_Task instructions_: Format every line of the items below as a JSON list of strings, with one string per line and blank lines left out.

(Extracted data entries)
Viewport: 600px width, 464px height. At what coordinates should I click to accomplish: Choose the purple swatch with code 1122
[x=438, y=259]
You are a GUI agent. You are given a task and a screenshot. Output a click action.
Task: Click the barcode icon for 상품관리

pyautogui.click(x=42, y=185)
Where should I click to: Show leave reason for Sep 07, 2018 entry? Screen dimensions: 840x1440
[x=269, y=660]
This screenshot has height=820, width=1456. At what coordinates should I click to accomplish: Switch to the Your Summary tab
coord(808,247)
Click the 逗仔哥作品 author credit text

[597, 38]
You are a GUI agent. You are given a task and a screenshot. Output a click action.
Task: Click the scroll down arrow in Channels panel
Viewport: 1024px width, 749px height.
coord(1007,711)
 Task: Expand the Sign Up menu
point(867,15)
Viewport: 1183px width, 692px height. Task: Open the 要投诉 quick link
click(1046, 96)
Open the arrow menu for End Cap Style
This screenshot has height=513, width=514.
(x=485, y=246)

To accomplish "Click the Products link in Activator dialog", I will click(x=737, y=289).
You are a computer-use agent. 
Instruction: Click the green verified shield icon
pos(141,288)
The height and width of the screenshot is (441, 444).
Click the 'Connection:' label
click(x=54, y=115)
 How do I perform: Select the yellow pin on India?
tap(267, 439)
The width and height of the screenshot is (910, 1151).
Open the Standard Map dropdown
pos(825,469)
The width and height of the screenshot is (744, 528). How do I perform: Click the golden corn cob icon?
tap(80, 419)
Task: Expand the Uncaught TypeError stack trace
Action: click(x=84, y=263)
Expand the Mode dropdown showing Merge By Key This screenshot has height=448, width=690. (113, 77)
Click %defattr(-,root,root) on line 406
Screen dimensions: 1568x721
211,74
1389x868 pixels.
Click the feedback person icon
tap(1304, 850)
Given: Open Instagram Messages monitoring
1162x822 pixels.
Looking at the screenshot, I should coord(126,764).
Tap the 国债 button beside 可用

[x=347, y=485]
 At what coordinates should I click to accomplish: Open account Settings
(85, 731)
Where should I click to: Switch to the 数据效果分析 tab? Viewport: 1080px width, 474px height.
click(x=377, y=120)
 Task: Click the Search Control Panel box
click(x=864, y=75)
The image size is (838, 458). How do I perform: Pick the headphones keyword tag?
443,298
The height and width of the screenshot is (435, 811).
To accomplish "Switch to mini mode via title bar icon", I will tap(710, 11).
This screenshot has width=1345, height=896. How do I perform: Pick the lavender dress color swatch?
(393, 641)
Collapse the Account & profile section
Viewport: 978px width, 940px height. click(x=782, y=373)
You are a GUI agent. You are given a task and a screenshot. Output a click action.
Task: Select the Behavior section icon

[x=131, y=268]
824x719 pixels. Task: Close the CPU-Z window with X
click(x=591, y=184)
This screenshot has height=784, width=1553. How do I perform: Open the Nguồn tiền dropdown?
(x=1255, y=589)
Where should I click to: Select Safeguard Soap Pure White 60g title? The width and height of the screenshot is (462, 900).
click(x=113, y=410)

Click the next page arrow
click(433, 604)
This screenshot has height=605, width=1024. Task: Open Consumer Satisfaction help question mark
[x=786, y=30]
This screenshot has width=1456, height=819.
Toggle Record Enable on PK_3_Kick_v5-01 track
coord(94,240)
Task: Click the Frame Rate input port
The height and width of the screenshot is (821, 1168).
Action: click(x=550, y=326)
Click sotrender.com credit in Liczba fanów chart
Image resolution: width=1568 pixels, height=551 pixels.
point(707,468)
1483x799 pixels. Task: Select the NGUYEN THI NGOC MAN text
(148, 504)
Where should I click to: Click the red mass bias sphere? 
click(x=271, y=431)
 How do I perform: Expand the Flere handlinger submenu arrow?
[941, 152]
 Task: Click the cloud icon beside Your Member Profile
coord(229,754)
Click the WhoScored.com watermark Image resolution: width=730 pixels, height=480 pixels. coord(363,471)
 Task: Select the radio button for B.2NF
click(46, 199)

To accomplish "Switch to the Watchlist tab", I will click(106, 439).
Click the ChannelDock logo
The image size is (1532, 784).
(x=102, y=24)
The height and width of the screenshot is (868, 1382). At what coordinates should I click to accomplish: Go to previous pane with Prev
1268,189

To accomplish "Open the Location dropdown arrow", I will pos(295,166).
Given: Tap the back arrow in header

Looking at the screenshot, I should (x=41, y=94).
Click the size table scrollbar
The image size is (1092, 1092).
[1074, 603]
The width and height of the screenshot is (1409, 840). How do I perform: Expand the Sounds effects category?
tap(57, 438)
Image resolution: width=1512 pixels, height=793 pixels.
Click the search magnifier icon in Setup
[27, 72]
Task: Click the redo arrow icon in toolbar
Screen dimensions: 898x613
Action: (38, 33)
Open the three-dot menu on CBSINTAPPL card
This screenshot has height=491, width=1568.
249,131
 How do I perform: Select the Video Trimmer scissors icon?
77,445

_Reply to the exercise_:
[
  "Viewport: 600px width, 464px height. At what coordinates should I click to accomplish: Choose the purple swatch with code 1122",
  "[x=438, y=259]",
  "You are a GUI agent. You are given a task and a screenshot. Output a click action.",
  "Task: Click the barcode icon for 상품관리",
  "pyautogui.click(x=42, y=185)",
  "Where should I click to: Show leave reason for Sep 07, 2018 entry? Screen dimensions: 840x1440",
  "[x=269, y=660]",
  "This screenshot has height=820, width=1456. At what coordinates should I click to accomplish: Switch to the Your Summary tab",
  "coord(808,247)",
  "Click the 逗仔哥作品 author credit text",
  "[597, 38]",
  "You are a GUI agent. You are given a task and a screenshot. Output a click action.",
  "Task: Click the scroll down arrow in Channels panel",
  "Viewport: 1024px width, 749px height.",
  "coord(1007,711)",
  " Task: Expand the Sign Up menu",
  "point(867,15)",
  "Viewport: 1183px width, 692px height. Task: Open the 要投诉 quick link",
  "click(1046, 96)",
  "Open the arrow menu for End Cap Style",
  "This screenshot has height=513, width=514.",
  "(x=485, y=246)",
  "To accomplish \"Click the Products link in Activator dialog\", I will click(x=737, y=289).",
  "You are a computer-use agent. ",
  "Instruction: Click the green verified shield icon",
  "pos(141,288)",
  "The height and width of the screenshot is (441, 444).",
  "Click the 'Connection:' label",
  "click(x=54, y=115)",
  " How do I perform: Select the yellow pin on India?",
  "tap(267, 439)",
  "The width and height of the screenshot is (910, 1151).",
  "Open the Standard Map dropdown",
  "pos(825,469)",
  "The width and height of the screenshot is (744, 528). How do I perform: Click the golden corn cob icon?",
  "tap(80, 419)",
  "Task: Expand the Uncaught TypeError stack trace",
  "Action: click(x=84, y=263)",
  "Expand the Mode dropdown showing Merge By Key This screenshot has height=448, width=690. (113, 77)",
  "Click %defattr(-,root,root) on line 406",
  "Screen dimensions: 1568x721",
  "211,74",
  "1389x868 pixels.",
  "Click the feedback person icon",
  "tap(1304, 850)",
  "Given: Open Instagram Messages monitoring",
  "1162x822 pixels.",
  "Looking at the screenshot, I should coord(126,764).",
  "Tap the 国债 button beside 可用",
  "[x=347, y=485]",
  " At what coordinates should I click to accomplish: Open account Settings",
  "(85, 731)",
  "Where should I click to: Switch to the 数据效果分析 tab? Viewport: 1080px width, 474px height.",
  "click(x=377, y=120)",
  " Task: Click the Search Control Panel box",
  "click(x=864, y=75)",
  "The image size is (838, 458). How do I perform: Pick the headphones keyword tag?",
  "443,298",
  "The height and width of the screenshot is (435, 811).",
  "To accomplish \"Switch to mini mode via title bar icon\", I will tap(710, 11).",
  "This screenshot has width=1345, height=896. How do I perform: Pick the lavender dress color swatch?",
  "(393, 641)",
  "Collapse the Account & profile section",
  "Viewport: 978px width, 940px height. click(x=782, y=373)",
  "You are a GUI agent. You are given a task and a screenshot. Output a click action.",
  "Task: Select the Behavior section icon",
  "[x=131, y=268]",
  "824x719 pixels. Task: Close the CPU-Z window with X",
  "click(x=591, y=184)",
  "This screenshot has height=784, width=1553. How do I perform: Open the Nguồn tiền dropdown?",
  "(x=1255, y=589)",
  "Where should I click to: Select Safeguard Soap Pure White 60g title? The width and height of the screenshot is (462, 900).",
  "click(x=113, y=410)",
  "Click the next page arrow",
  "click(433, 604)",
  "This screenshot has height=605, width=1024. Task: Open Consumer Satisfaction help question mark",
  "[x=786, y=30]",
  "This screenshot has width=1456, height=819.",
  "Toggle Record Enable on PK_3_Kick_v5-01 track",
  "coord(94,240)",
  "Task: Click the Frame Rate input port",
  "The height and width of the screenshot is (821, 1168).",
  "Action: click(x=550, y=326)",
  "Click sotrender.com credit in Liczba fanów chart",
  "Image resolution: width=1568 pixels, height=551 pixels.",
  "point(707,468)",
  "1483x799 pixels. Task: Select the NGUYEN THI NGOC MAN text",
  "(148, 504)",
  "Where should I click to: Click the red mass bias sphere? ",
  "click(x=271, y=431)",
  " How do I perform: Expand the Flere handlinger submenu arrow?",
  "[941, 152]",
  " Task: Click the cloud icon beside Your Member Profile",
  "coord(229,754)",
  "Click the WhoScored.com watermark Image resolution: width=730 pixels, height=480 pixels. coord(363,471)",
  " Task: Select the radio button for B.2NF",
  "click(46, 199)",
  "To accomplish \"Switch to the Watchlist tab\", I will click(106, 439).",
  "Click the ChannelDock logo",
  "The image size is (1532, 784).",
  "(x=102, y=24)",
  "The height and width of the screenshot is (868, 1382). At what coordinates should I click to accomplish: Go to previous pane with Prev",
  "1268,189",
  "To accomplish \"Open the Location dropdown arrow\", I will pos(295,166).",
  "Given: Tap the back arrow in header",
  "Looking at the screenshot, I should (x=41, y=94).",
  "Click the size table scrollbar",
  "The image size is (1092, 1092).",
  "[1074, 603]",
  "The width and height of the screenshot is (1409, 840). How do I perform: Expand the Sounds effects category?",
  "tap(57, 438)",
  "Image resolution: width=1512 pixels, height=793 pixels.",
  "Click the search magnifier icon in Setup",
  "[27, 72]",
  "Task: Click the redo arrow icon in toolbar",
  "Screen dimensions: 898x613",
  "Action: (38, 33)",
  "Open the three-dot menu on CBSINTAPPL card",
  "This screenshot has height=491, width=1568.",
  "249,131",
  " How do I perform: Select the Video Trimmer scissors icon?",
  "77,445"
]